_Exercise directions_
What you return should be every line of the material, unchanged.

_Excerpted data_

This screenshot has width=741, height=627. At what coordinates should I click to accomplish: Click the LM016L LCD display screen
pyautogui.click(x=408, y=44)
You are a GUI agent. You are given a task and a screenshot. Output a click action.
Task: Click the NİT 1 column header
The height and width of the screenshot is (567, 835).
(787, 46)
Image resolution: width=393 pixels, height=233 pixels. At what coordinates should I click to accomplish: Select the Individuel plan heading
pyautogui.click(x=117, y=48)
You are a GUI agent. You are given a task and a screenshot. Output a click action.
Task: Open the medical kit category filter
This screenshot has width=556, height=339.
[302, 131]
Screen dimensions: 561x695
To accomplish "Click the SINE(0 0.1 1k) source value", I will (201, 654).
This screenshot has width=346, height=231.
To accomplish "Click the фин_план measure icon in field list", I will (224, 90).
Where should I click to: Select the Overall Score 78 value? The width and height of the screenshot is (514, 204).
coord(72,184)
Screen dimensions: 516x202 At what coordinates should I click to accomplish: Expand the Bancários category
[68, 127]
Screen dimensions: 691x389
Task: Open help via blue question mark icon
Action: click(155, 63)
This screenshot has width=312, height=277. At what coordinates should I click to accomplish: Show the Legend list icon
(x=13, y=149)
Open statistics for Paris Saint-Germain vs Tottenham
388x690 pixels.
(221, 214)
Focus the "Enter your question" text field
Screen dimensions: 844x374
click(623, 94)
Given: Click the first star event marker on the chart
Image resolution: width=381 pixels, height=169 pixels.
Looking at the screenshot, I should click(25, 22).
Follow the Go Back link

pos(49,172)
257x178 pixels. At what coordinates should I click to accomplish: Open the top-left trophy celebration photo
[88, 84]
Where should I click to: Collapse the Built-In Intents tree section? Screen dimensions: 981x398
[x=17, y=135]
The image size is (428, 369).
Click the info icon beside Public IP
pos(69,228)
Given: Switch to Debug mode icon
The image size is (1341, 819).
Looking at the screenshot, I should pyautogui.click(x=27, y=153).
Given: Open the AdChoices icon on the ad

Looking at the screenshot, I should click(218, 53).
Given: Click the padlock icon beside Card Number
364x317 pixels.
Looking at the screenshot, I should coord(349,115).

_Result for this exercise_
This screenshot has width=741, height=627. At what coordinates should I click to accomplish: Click the LM016L LCD display screen
pyautogui.click(x=408, y=44)
You are a GUI agent. You are given a task and a screenshot. Output a click action.
Task: Click the NİT 1 column header
The height and width of the screenshot is (567, 835).
(787, 46)
Image resolution: width=393 pixels, height=233 pixels. At what coordinates should I click to accomplish: Select the Individuel plan heading
pyautogui.click(x=117, y=48)
You are a GUI agent. You are given a task and a screenshot. Output a click action.
Task: Open the medical kit category filter
This screenshot has width=556, height=339.
[302, 131]
Screen dimensions: 561x695
To accomplish "Click the SINE(0 0.1 1k) source value", I will (201, 654).
This screenshot has width=346, height=231.
To accomplish "Click the фин_план measure icon in field list", I will (224, 90).
Where should I click to: Select the Overall Score 78 value? The width and height of the screenshot is (514, 204).
coord(72,184)
Screen dimensions: 516x202 At what coordinates should I click to accomplish: Expand the Bancários category
[68, 127]
Screen dimensions: 691x389
Task: Open help via blue question mark icon
Action: click(155, 63)
This screenshot has width=312, height=277. At what coordinates should I click to accomplish: Show the Legend list icon
(x=13, y=149)
Open statistics for Paris Saint-Germain vs Tottenham
388x690 pixels.
(221, 214)
Focus the "Enter your question" text field
Screen dimensions: 844x374
click(623, 94)
Given: Click the first star event marker on the chart
Image resolution: width=381 pixels, height=169 pixels.
Looking at the screenshot, I should click(25, 22).
Follow the Go Back link

pos(49,172)
257x178 pixels. At what coordinates should I click to accomplish: Open the top-left trophy celebration photo
[88, 84]
Where should I click to: Collapse the Built-In Intents tree section? Screen dimensions: 981x398
[x=17, y=135]
The image size is (428, 369).
Click the info icon beside Public IP
pos(69,228)
Given: Switch to Debug mode icon
The image size is (1341, 819).
Looking at the screenshot, I should pyautogui.click(x=27, y=153).
Given: Open the AdChoices icon on the ad

Looking at the screenshot, I should click(218, 53).
Given: Click the padlock icon beside Card Number
364x317 pixels.
Looking at the screenshot, I should coord(349,115).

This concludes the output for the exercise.